Grandmother teachings

Miigam’agan spoke at STU last week (Cara Smith/AQ)

Miigam’agan gave “grandmother teachings” in the Wabanaki Resource Centre on Wednesday.

“I think the spirit of St. Thomas is to breach those relationships and when we start to see that we’re a lot more alike than we are not, then it really starts to create that unity and restore that balance. Then, we’ll start to feel a sense of belonging and caring for each other.”St. Thomas University’s first elder-in-residence introduced the “Wabanaki World View” at the lunchtime event, which was hosted by the aboriginal education initiative at STU and served moose stew and biscuits to the 15 or so in attendance.Miigam’agan stressed that the Wabanaki culture is relationship-based and people work as a unit.

She used the example of language.
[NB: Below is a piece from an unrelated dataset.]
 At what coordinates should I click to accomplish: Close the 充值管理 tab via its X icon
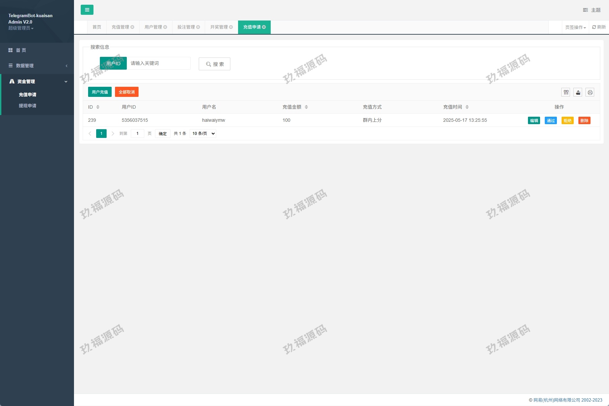pyautogui.click(x=132, y=27)
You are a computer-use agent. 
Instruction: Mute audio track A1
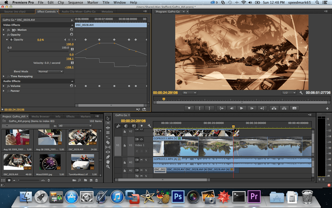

The Wabanaki people don’t use terms like “uncle” or “niece.” These titles can end up disconnecting them as people.

“If I say, as an example, my niece… which I wouldn’t even say ‘my niece’ in my language… had a son, and so that further defines my connection as I speak in English. So that little one is not my grandson as I speak in English, but if I’m speaking in my language, that little one is my family. I’m responsible.”

Ella Allen, an English professor at STU, said the simplicity of the Wabanaki teachings is intriguing.

“The practical everyday connectedness, sort of from the earth on out is something I find really rich about First Nations culture and also, the image of community. Something that we certainly have lost,” said Allen.

When asked if Allen incorporates First Nation’s literature in her classes, she said only when it’s present in the material. She’d want to have a First Nation person come in to speak to her students since she’s not an expert.

“Partly, [because] I don’t have the background. I’m awkward, I’m white, I’m part of the colonizers. Am I going to claim this literature now? So, I’m not at home with it yet.”

She said “I would feel very awkward as a white Anglo-Saxon,” if she were to teach a lot of aboriginal literature.
“I think as awareness increases, I mean, we’ve had aboriginal programs but we’ve never had this presence before, and I do think it will increase.”

Allen said cultural relationships will benefit from having the resource centre and elder-in-residence.

Concluding her talk, Miigam’agan said she understands many North Americans aren’t overly familiar with the Wabanaki culture. But she encouraged people to do more research.

“What I have shared, you don’t have to believe us. You go find out for yourself,” she said.